__Exercise__: Take the entries that follow and write each one out exactly.

*** Opening Supplied information ***

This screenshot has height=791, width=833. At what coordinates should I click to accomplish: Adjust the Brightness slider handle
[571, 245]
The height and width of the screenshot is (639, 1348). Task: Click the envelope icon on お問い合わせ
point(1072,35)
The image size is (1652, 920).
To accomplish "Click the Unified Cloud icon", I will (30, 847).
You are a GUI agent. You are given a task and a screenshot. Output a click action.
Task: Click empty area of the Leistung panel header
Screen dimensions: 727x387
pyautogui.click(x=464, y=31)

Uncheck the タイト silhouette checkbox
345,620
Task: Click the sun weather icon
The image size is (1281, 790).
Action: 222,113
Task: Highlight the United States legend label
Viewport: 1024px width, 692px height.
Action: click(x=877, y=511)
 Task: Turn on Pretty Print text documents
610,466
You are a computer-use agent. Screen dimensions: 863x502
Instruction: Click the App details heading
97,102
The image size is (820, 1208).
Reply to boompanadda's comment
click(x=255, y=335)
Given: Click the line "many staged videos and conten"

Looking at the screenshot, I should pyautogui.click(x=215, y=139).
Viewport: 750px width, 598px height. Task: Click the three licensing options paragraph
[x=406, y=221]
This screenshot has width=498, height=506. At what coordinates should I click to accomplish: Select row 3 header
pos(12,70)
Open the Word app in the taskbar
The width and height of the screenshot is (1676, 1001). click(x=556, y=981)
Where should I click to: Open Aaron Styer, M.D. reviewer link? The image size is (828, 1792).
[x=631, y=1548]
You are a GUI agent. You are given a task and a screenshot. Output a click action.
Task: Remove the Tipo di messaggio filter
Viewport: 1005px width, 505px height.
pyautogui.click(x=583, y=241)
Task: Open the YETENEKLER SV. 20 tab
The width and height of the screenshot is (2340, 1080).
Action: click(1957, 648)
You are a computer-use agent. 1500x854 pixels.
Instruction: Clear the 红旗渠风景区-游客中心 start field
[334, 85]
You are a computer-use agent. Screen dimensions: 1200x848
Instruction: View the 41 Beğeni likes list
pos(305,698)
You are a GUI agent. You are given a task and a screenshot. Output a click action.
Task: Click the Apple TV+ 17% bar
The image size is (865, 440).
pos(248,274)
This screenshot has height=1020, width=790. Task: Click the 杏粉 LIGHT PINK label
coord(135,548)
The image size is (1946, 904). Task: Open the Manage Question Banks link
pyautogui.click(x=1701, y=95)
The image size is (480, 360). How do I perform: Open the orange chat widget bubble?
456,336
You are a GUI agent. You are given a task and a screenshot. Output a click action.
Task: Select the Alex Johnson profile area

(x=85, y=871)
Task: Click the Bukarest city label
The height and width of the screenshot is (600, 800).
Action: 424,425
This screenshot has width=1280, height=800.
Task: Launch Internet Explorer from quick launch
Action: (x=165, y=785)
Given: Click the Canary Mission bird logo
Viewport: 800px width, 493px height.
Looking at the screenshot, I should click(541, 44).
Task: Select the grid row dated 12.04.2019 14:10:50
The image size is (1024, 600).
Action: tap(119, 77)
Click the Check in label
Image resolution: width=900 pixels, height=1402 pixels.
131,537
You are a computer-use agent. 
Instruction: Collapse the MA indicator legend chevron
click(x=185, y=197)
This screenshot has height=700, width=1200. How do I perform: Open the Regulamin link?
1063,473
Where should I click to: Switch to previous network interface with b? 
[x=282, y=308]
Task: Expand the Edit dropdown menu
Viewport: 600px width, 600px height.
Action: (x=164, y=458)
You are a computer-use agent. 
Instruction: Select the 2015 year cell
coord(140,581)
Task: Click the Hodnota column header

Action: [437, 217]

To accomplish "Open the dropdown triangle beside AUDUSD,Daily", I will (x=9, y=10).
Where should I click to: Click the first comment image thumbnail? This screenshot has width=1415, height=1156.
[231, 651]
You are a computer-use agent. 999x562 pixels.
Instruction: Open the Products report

*** Closing Supplied information ***

__Solution for this task__:
This screenshot has height=791, width=833. At what coordinates should I click to accomplish: Adjust the Brightness slider handle
[571, 245]
The height and width of the screenshot is (639, 1348). Task: Click the envelope icon on お問い合わせ
point(1072,35)
The image size is (1652, 920).
To accomplish "Click the Unified Cloud icon", I will (30, 847).
You are a GUI agent. You are given a task and a screenshot. Output a click action.
Task: Click empty area of the Leistung panel header
Screen dimensions: 727x387
pyautogui.click(x=464, y=31)

Uncheck the タイト silhouette checkbox
345,620
Task: Click the sun weather icon
The image size is (1281, 790).
Action: 222,113
Task: Highlight the United States legend label
Viewport: 1024px width, 692px height.
Action: click(x=877, y=511)
 Task: Turn on Pretty Print text documents
610,466
You are a computer-use agent. Screen dimensions: 863x502
Instruction: Click the App details heading
97,102
The image size is (820, 1208).
Reply to boompanadda's comment
click(x=255, y=335)
Given: Click the line "many staged videos and conten"

Looking at the screenshot, I should pyautogui.click(x=215, y=139).
Viewport: 750px width, 598px height. Task: Click the three licensing options paragraph
[x=406, y=221]
This screenshot has width=498, height=506. At what coordinates should I click to accomplish: Select row 3 header
pos(12,70)
Open the Word app in the taskbar
The width and height of the screenshot is (1676, 1001). click(x=556, y=981)
Where should I click to: Open Aaron Styer, M.D. reviewer link? The image size is (828, 1792).
[x=631, y=1548]
You are a GUI agent. You are given a task and a screenshot. Output a click action.
Task: Remove the Tipo di messaggio filter
Viewport: 1005px width, 505px height.
pyautogui.click(x=583, y=241)
Task: Open the YETENEKLER SV. 20 tab
The width and height of the screenshot is (2340, 1080).
Action: click(1957, 648)
You are a computer-use agent. 1500x854 pixels.
Instruction: Clear the 红旗渠风景区-游客中心 start field
[334, 85]
You are a computer-use agent. Screen dimensions: 1200x848
Instruction: View the 41 Beğeni likes list
pos(305,698)
You are a GUI agent. You are given a task and a screenshot. Output a click action.
Task: Click the Apple TV+ 17% bar
The image size is (865, 440).
pos(248,274)
This screenshot has height=1020, width=790. Task: Click the 杏粉 LIGHT PINK label
coord(135,548)
The image size is (1946, 904). Task: Open the Manage Question Banks link
pyautogui.click(x=1701, y=95)
The image size is (480, 360). How do I perform: Open the orange chat widget bubble?
456,336
You are a GUI agent. You are given a task and a screenshot. Output a click action.
Task: Select the Alex Johnson profile area

(x=85, y=871)
Task: Click the Bukarest city label
The height and width of the screenshot is (600, 800).
Action: 424,425
This screenshot has width=1280, height=800.
Task: Launch Internet Explorer from quick launch
Action: (x=165, y=785)
Given: Click the Canary Mission bird logo
Viewport: 800px width, 493px height.
Looking at the screenshot, I should click(541, 44).
Task: Select the grid row dated 12.04.2019 14:10:50
The image size is (1024, 600).
Action: tap(119, 77)
Click the Check in label
Image resolution: width=900 pixels, height=1402 pixels.
131,537
You are a computer-use agent. 
Instruction: Collapse the MA indicator legend chevron
click(x=185, y=197)
This screenshot has height=700, width=1200. How do I perform: Open the Regulamin link?
1063,473
Where should I click to: Switch to previous network interface with b? 
[x=282, y=308]
Task: Expand the Edit dropdown menu
Viewport: 600px width, 600px height.
Action: (x=164, y=458)
You are a computer-use agent. 
Instruction: Select the 2015 year cell
coord(140,581)
Task: Click the Hodnota column header

Action: [437, 217]

To accomplish "Open the dropdown triangle beside AUDUSD,Daily", I will (x=9, y=10).
Where should I click to: Click the first comment image thumbnail? This screenshot has width=1415, height=1156.
[231, 651]
You are a computer-use agent. 999x562 pixels.
Instruction: Open the Products report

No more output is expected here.